## Given instruction
Give the data below as a Markdown table with two columns, No. and Entry, covering everything from the line containing "Open the Stock Media panel" down to the line containing "click(752, 962)", both included. Number each line and leave out blank lines.

(Records from a pointing dataset)
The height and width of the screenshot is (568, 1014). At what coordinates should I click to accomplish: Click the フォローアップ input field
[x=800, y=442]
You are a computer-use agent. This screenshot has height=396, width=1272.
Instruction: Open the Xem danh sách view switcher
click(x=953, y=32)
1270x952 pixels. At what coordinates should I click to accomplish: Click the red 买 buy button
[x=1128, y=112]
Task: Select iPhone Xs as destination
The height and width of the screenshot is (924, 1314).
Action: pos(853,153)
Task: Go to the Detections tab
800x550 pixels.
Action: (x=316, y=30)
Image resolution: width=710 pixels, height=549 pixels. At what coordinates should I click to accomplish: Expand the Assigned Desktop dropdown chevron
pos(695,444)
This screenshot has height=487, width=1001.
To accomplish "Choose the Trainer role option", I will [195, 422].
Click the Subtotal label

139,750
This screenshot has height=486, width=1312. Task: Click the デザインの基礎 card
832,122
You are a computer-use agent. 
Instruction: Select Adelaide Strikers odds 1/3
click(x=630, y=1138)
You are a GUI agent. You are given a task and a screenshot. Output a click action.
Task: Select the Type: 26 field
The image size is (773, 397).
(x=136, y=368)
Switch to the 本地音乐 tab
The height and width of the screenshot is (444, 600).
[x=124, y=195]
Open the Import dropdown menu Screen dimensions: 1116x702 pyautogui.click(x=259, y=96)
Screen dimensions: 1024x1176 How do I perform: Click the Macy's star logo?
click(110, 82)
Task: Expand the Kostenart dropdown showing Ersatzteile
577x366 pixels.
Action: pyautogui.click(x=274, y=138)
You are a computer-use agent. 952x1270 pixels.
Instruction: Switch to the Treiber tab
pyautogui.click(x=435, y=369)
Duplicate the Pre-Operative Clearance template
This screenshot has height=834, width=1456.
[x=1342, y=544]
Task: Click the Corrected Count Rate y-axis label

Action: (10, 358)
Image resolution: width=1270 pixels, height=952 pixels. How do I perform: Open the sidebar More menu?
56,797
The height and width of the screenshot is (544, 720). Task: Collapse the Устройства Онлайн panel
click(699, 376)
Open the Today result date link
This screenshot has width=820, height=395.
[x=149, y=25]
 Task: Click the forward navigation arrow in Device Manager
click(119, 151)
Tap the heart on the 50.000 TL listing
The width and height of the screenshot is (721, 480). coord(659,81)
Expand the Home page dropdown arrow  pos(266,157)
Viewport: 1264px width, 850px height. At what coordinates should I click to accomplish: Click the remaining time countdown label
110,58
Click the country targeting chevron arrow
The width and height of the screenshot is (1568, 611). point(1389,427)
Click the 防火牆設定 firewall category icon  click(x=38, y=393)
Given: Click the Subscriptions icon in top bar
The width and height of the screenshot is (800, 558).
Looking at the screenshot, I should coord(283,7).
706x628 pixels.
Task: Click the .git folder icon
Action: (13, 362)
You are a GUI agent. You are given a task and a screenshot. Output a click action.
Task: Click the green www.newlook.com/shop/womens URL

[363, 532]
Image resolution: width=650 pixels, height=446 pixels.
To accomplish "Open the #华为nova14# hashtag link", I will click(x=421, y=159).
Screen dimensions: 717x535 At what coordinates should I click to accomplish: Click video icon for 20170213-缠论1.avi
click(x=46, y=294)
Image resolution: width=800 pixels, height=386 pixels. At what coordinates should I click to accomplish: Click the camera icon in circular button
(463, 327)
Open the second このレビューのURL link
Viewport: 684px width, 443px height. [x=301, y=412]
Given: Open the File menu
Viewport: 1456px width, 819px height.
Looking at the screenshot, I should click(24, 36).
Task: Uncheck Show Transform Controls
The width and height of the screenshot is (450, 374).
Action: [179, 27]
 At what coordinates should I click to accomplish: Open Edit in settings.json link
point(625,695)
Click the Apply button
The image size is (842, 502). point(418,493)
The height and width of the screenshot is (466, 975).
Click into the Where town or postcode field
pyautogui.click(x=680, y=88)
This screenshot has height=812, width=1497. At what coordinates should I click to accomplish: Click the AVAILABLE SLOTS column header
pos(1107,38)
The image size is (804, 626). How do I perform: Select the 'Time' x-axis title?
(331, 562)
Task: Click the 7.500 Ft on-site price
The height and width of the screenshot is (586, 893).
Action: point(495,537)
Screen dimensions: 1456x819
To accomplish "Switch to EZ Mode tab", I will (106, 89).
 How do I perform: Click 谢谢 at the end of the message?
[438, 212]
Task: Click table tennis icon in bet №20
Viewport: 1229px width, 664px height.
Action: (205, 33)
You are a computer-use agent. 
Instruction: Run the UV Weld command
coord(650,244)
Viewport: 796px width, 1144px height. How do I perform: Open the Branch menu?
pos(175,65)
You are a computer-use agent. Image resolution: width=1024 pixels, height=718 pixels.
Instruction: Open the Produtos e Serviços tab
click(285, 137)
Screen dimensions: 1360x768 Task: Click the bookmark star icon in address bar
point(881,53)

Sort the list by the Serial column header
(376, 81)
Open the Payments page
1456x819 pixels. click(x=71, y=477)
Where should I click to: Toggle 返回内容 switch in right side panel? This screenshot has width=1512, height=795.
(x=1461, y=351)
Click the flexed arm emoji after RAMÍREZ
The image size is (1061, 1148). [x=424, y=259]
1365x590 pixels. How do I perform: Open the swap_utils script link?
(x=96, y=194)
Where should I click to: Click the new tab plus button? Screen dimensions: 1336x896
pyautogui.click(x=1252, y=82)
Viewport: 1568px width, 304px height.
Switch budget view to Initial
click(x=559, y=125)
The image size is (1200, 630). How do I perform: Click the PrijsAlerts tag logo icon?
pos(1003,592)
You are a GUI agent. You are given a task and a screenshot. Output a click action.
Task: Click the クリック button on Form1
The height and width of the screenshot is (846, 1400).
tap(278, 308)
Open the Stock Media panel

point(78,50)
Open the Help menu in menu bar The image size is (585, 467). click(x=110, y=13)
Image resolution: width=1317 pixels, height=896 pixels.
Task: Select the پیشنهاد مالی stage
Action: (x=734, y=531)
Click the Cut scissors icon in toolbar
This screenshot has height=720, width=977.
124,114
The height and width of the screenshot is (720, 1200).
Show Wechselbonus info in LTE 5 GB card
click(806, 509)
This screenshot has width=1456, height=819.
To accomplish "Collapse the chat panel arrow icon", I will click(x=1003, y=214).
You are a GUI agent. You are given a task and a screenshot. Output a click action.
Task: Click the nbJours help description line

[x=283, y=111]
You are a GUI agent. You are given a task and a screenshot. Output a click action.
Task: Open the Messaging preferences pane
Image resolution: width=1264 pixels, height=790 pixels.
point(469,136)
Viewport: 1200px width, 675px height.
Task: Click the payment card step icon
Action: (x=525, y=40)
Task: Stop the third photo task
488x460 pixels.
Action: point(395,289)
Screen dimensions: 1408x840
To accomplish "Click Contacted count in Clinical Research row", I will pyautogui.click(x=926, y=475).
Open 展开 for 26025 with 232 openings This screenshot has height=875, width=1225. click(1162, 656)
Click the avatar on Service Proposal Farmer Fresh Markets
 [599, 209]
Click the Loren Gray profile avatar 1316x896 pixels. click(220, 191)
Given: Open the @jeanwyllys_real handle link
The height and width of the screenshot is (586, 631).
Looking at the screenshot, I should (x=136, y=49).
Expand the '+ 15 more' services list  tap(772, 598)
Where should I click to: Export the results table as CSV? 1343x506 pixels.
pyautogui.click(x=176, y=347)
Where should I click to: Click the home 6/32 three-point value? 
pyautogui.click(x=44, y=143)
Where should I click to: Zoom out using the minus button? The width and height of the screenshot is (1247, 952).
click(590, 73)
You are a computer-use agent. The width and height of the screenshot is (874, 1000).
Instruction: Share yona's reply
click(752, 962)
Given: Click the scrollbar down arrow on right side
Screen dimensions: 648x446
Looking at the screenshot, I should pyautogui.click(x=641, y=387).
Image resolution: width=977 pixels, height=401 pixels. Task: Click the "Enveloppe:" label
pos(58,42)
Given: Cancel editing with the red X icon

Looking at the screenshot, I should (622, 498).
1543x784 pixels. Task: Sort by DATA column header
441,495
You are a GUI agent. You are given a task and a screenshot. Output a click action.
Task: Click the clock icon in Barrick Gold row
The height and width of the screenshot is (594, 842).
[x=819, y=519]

## Task result
| No. | Entry |
|---|---|
| 1 | Open the Stock Media panel |
| 2 | point(78,50) |
| 3 | Open the Help menu in menu bar The image size is (585, 467). click(x=110, y=13) |
| 4 | Image resolution: width=1317 pixels, height=896 pixels. |
| 5 | Task: Select the پیشنهاد مالی stage |
| 6 | Action: (x=734, y=531) |
| 7 | Click the Cut scissors icon in toolbar |
| 8 | This screenshot has height=720, width=977. |
| 9 | 124,114 |
| 10 | The height and width of the screenshot is (720, 1200). |
| 11 | Show Wechselbonus info in LTE 5 GB card |
| 12 | click(806, 509) |
| 13 | This screenshot has width=1456, height=819. |
| 14 | To accomplish "Collapse the chat panel arrow icon", I will click(x=1003, y=214). |
| 15 | You are a GUI agent. You are given a task and a screenshot. Output a click action. |
| 16 | Task: Click the nbJours help description line |
| 17 | [x=283, y=111] |
| 18 | You are a GUI agent. You are given a task and a screenshot. Output a click action. |
| 19 | Task: Open the Messaging preferences pane |
| 20 | Image resolution: width=1264 pixels, height=790 pixels. |
| 21 | point(469,136) |
| 22 | Viewport: 1200px width, 675px height. |
| 23 | Task: Click the payment card step icon |
| 24 | Action: (x=525, y=40) |
| 25 | Task: Stop the third photo task |
| 26 | 488x460 pixels. |
| 27 | Action: point(395,289) |
| 28 | Screen dimensions: 1408x840 |
| 29 | To accomplish "Click Contacted count in Clinical Research row", I will pyautogui.click(x=926, y=475). |
| 30 | Open 展开 for 26025 with 232 openings This screenshot has height=875, width=1225. click(1162, 656) |
| 31 | Click the avatar on Service Proposal Farmer Fresh Markets |
| 32 |  [599, 209] |
| 33 | Click the Loren Gray profile avatar 1316x896 pixels. click(220, 191) |
| 34 | Given: Open the @jeanwyllys_real handle link |
| 35 | The height and width of the screenshot is (586, 631). |
| 36 | Looking at the screenshot, I should (x=136, y=49). |
| 37 | Expand the '+ 15 more' services list  tap(772, 598) |
| 38 | Where should I click to: Export the results table as CSV? 1343x506 pixels. |
| 39 | pyautogui.click(x=176, y=347) |
| 40 | Where should I click to: Click the home 6/32 three-point value?  |
| 41 | pyautogui.click(x=44, y=143) |
| 42 | Where should I click to: Zoom out using the minus button? The width and height of the screenshot is (1247, 952). |
| 43 | click(590, 73) |
| 44 | You are a computer-use agent. The width and height of the screenshot is (874, 1000). |
| 45 | Instruction: Share yona's reply |
| 46 | click(752, 962) |